Redhat VirtIO developers would like to coordinate with Proxmox devs re: "[vioscsi] Reset to device ... system unresponsive"

bbgeek17 · Aug 8, 2024

Okay, here's a bit more information from our lab:

PVE pve-manager/8.2.2/9355359cd7afbae4 (running kernel: 6.8.4-3-pve)
Windows 2022, 4 Cores, 8G Memory
Virtio Driver Version: virtio-win-0.1.262-2.iso (latest, released 8/7/24)
Both aio=native and aio=io_uring reproduce the issue.

We're seeing three distinct signatures reported by QEMU/KVM that may indicate corruption in the queue memory shared between the guest and QEMU.

So far, we've been able to reproduce the issue with iothread enabled. We're going to perform some more focused testing without an iothread option.

Blockbridge : Ultra low latency all-NVME shared storage for Proxmox - https://www.blockbridge.com/proxmox

RoCE-geek · Aug 8, 2024

benyamin said:
Thanks @RoCE-geek for your extensive testing.

This might appear to be true, but I don't think that is actually the case. I do acknowledge though, that you are trying to establish an effective workaround in order to confidently use the product in production.

I should mention aio=native did not work for me. I had to use aio=threads, per https://bugzilla.kernel.org/show_bug.cgi?id=199727. In combination with VirtIO SCSI Single, this resulted in better performance for my workloads. YMMV I guess.

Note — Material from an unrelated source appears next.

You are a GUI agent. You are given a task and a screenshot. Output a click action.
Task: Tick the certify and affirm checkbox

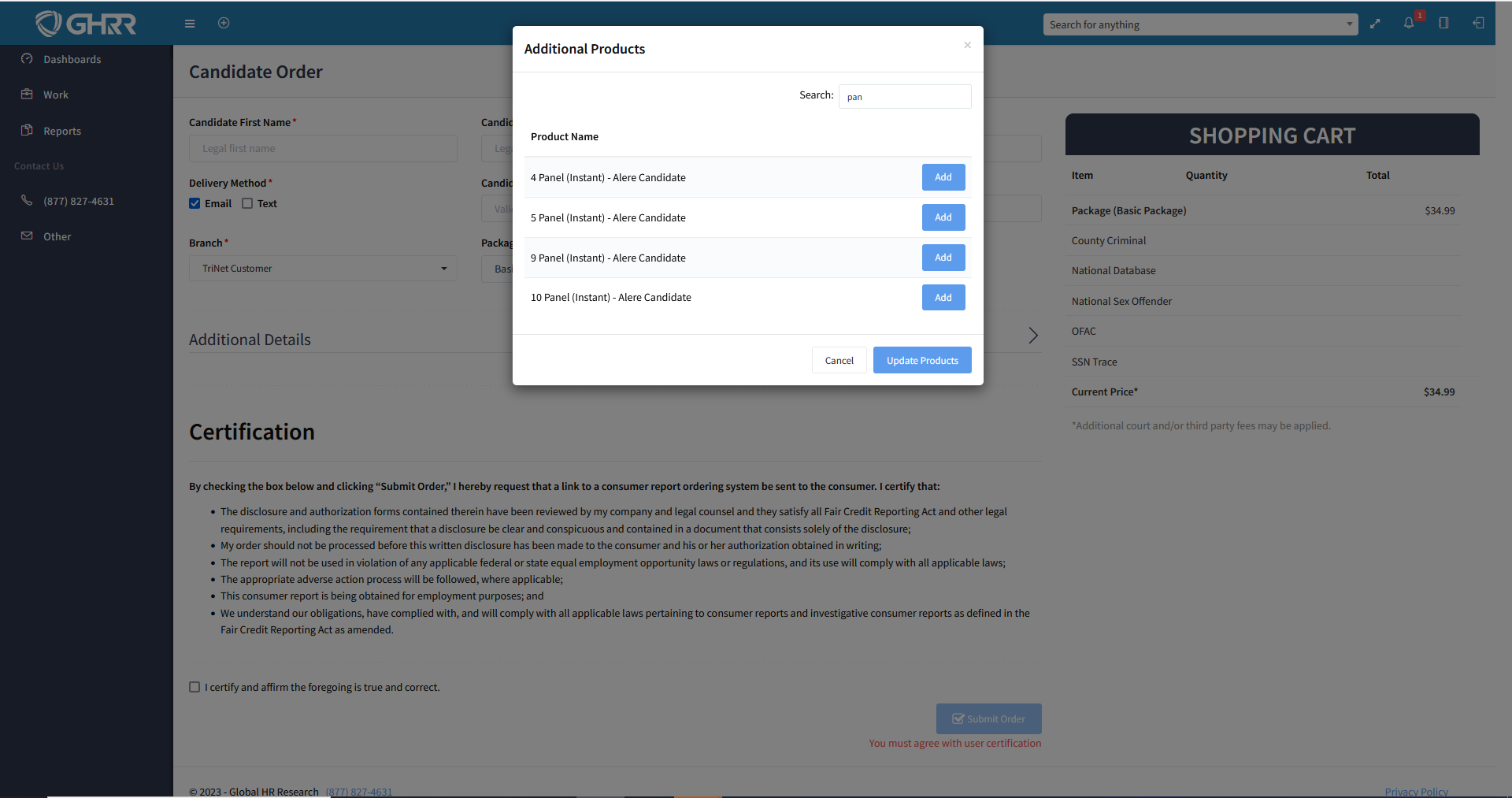tap(195, 687)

Bold claim imho. It's worth mentioning the comments in GitHub issue #756 that the issue is not seen in RH and Nutanix environments, but note Jon Kohler's comment mentions Nutanix's use of custom "host data path plumbing", which I think is somewhat telling.

Comment #14 in the kernel bug report mentions "aio=threads avoids softlockups because the preadv(2)/pwritev(2)/fdatasync(2) syscalls run in worker threads that don't take the QEMU global mutex. Therefore vcpu threads can execute even when I/O is stuck in the kernel due to a lock."

To me the root cause probably lies in the Debian (and maybe +Proxmox) implementation of virtio in relation to the QEMU global mutex. The driver issue might be coincident to a change not implemented in Debian (+Proxmox?) but implemented in RHEL, i.e. the driver might depend on a capability not present in Debian (+Proxmox?). As far as I'm aware the driver is platform agnostic, and probably does not interrogate for hypervisor capabilities.

Alternatively, there may have been a change in the Debian implementation coincident with the Bullseye release (as I mentioned above). IIRC, the Bullseye release falls between the 0.1.204 and 0.1.208 driver releases. Such a change may not be present in the RHEL implementation and thus not considered in the driver implementaiton. Similarly the issue appears between RHEL releases 8.4 and 8.5.

Hi @benyamin, I'm very happy for your inputs, so let me some comments.

Bold claim imho.

Yes, you're absolutely right and I'm usually skeptical to such statements too.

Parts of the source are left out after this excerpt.